The biggest challenge is getting GANs to generalize an overall data structure for a given input class. With images of flowers, the generative algorithm might output a jumble of the local and global features of a flower in the wrong place -- transposing petals and leaves, for example.
"This doesn't just apply to 2D and 3D image data, but to any type of input data structure that has complex variation of structure," Rasolzadeh said. "It's still hard for GANs to learn these types of implicit structures in object classes well." He said he expects services and platforms for machine learning could help reduce the complexities of rolling out GANs as better practices are codified for implementing them.
Generative adversarial networks variants for audio
Data scientists have started experimenting with variations on the GAN approach to help overcome some of the limitations of early GANs. For example, deep convolutional generative adversarial networks, or DCGANs, introduce a topological constraint and use an operation -- transposition -- that's the opposite of convolution, which is what GANs use. Also, they don't connect across multiple layers of neurons in a deep neural network in the same way GANs do. "DCGANs typically yield better results on image-generation type of problems," Rasolzadeh said.

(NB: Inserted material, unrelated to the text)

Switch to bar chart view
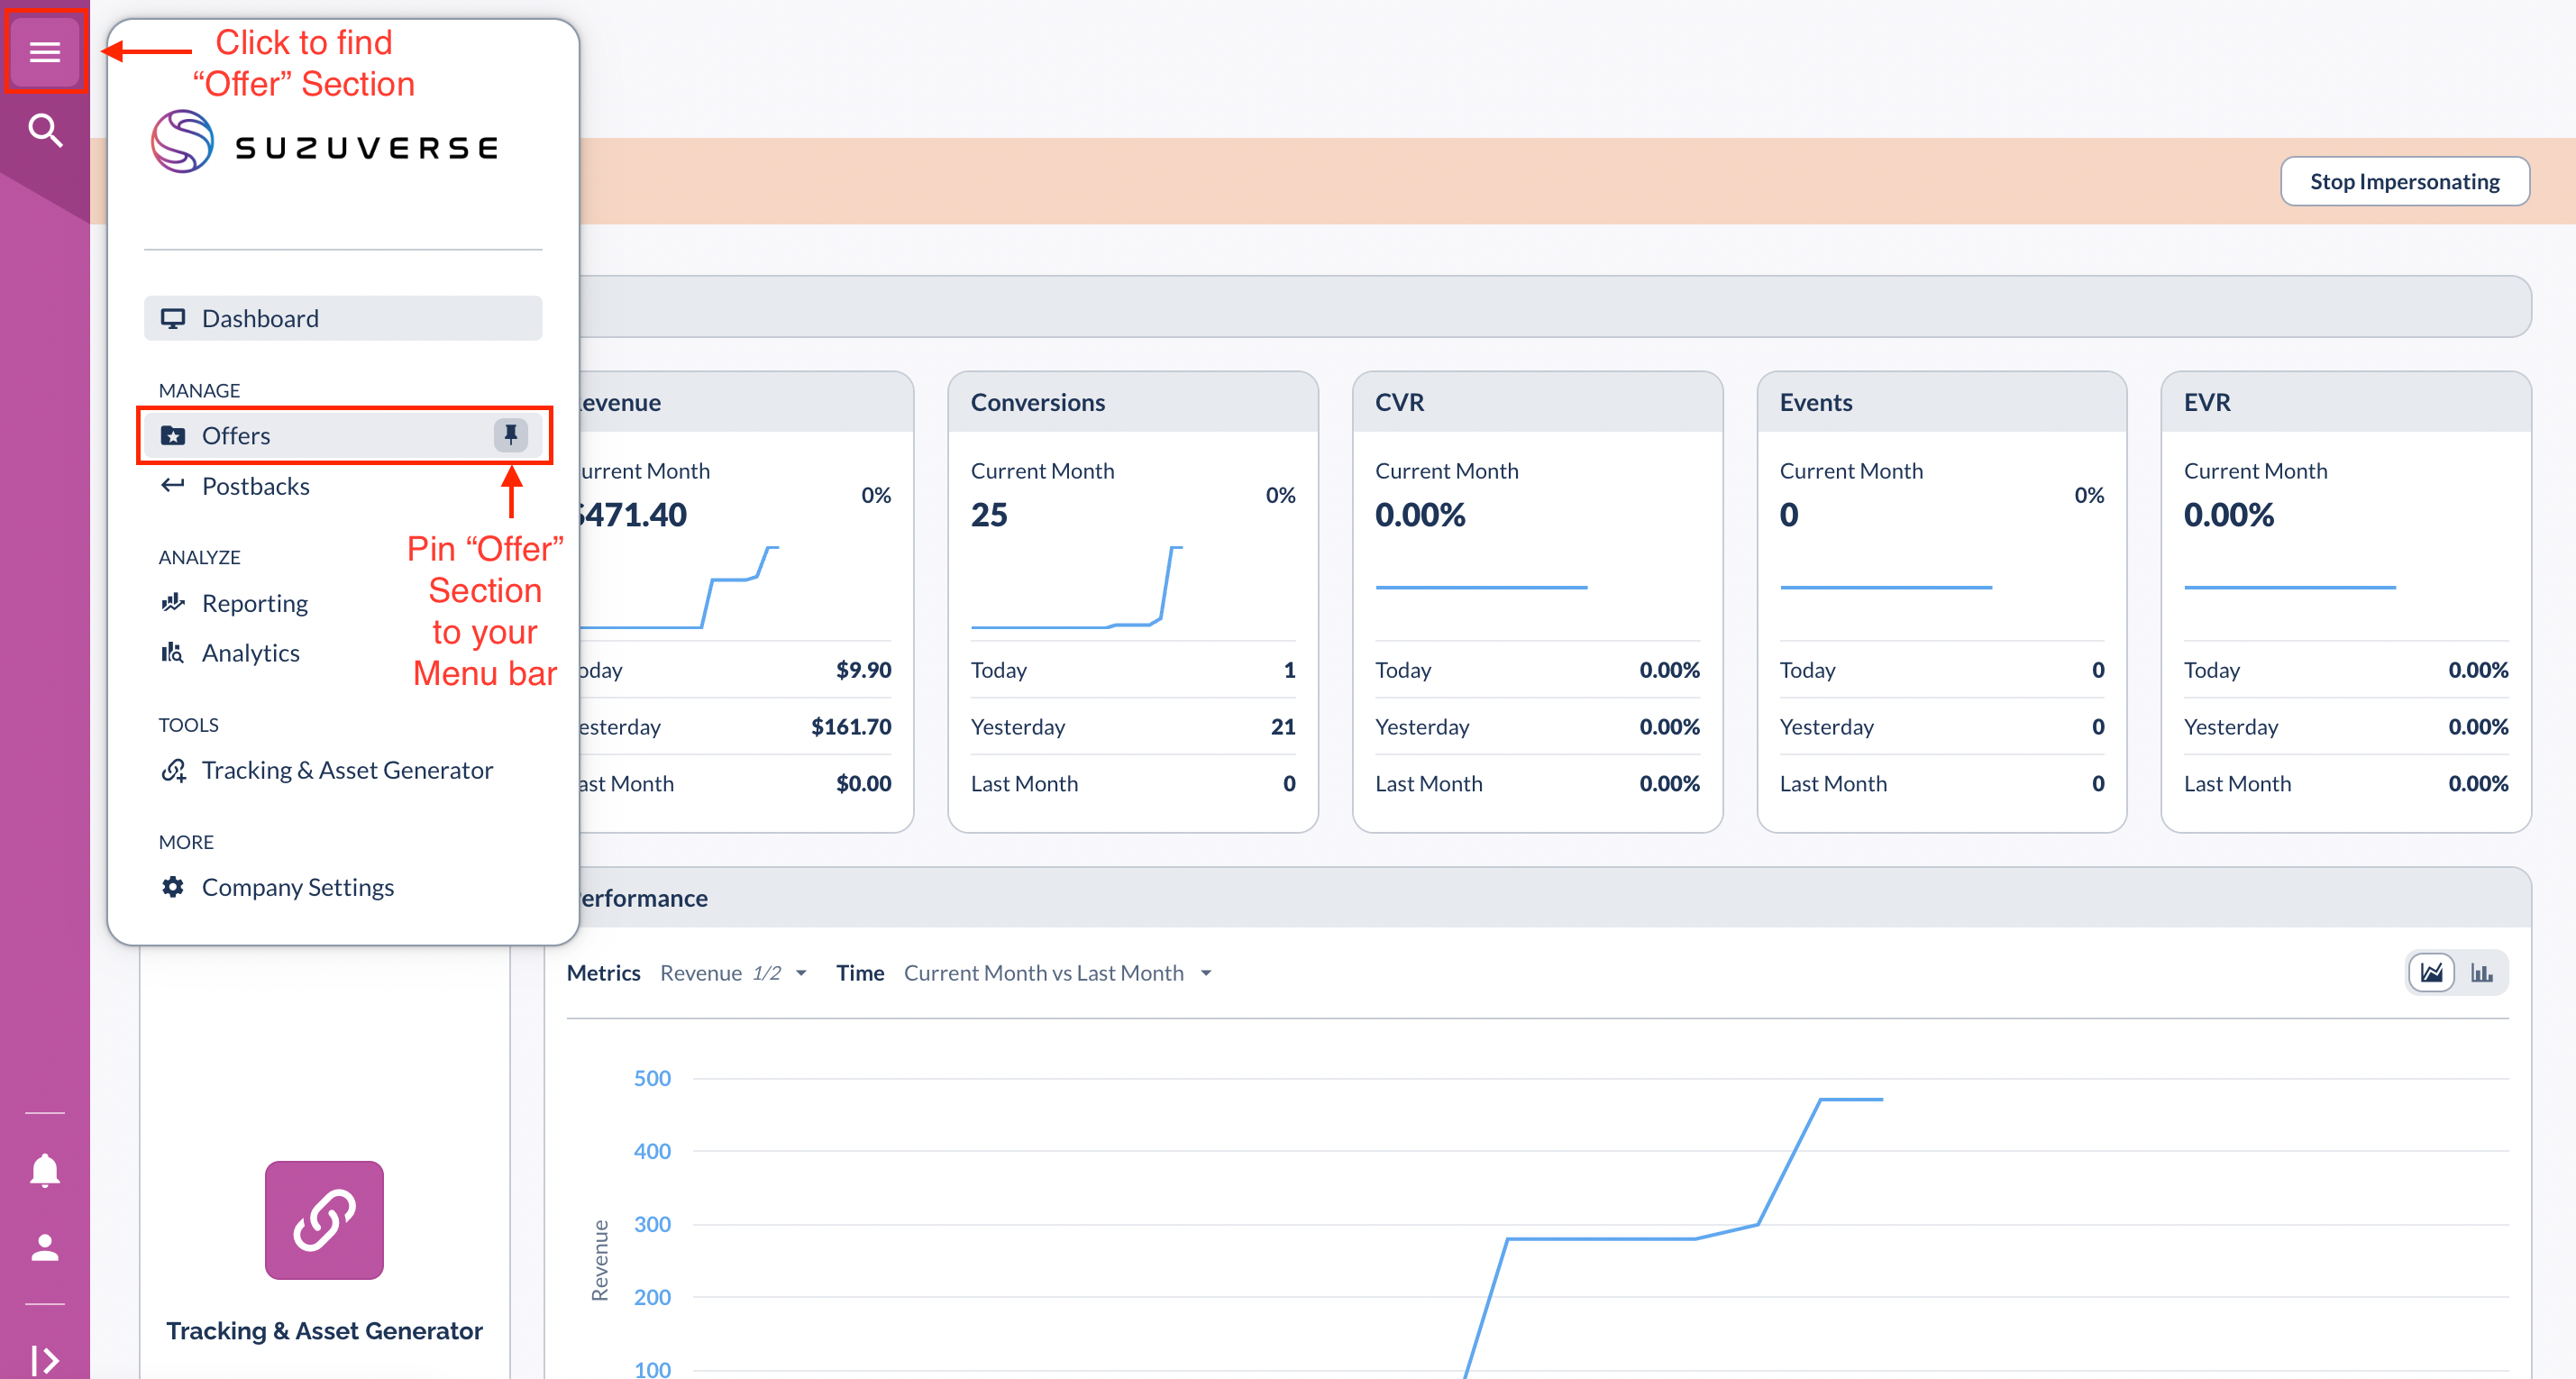Viewport: 2576px width, 1379px height. [x=2482, y=972]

Researchers at University of California, San Diego, have done some initial work on WaveGAN, which applies the basic ideas of GANs to generate realistic speech audio from a much smaller sample of real human speech. Lyrebird.ai has demonstrated an alternative approach for mimicking voices, like that of former President Barack Obama. Google has been demoing another approach, called WaveNet, which also shows promise in generating simulated voices.
Rasolzadeh said Lyrebird seems to be faster at generating voices than WaveNet, and Lyrebird claims to be language-agnostic, which WaveNet is not. WaveNet uses dilated convolutional neural networks that allow for training over thousands of timesteps of the raw audio input to map from text to speech during generation time. "GANs, however, generate samples faster than WaveNet, because you don't need to generate the samples sequentially," Rasolzadeh said.
Text generation lagging
The performance of generating realistic text is lagging behind other applications of algorithms in AI, like image generation, said Or Levi, founder and CEO of AdVerif.ai, an ad verification and fake news detection service. "When you compare GANs to other deep network text generation baselines, the performance gain is marginal, even in recent papers."
Levi has been experimenting with trying to teach GANs to generate jokes based on a data set containing existing jokes as a side project. "Even though it could generate well-formed sentences, a person could still notice, based on the semantics, that it's not human-generated, especially in texts with multiple sentences."
In the long run, Levi said he believes text generation will be a major breakthrough for GANs and could quickly be exploited for generating fake news -- a potentially troubling application of the technology.
"As it stands, human fact-checkers are only scratching the surface of fakes on the web, so you can imagine that having to deal with automatically generated texts will only strengthen the case for automated solutions," Levi said.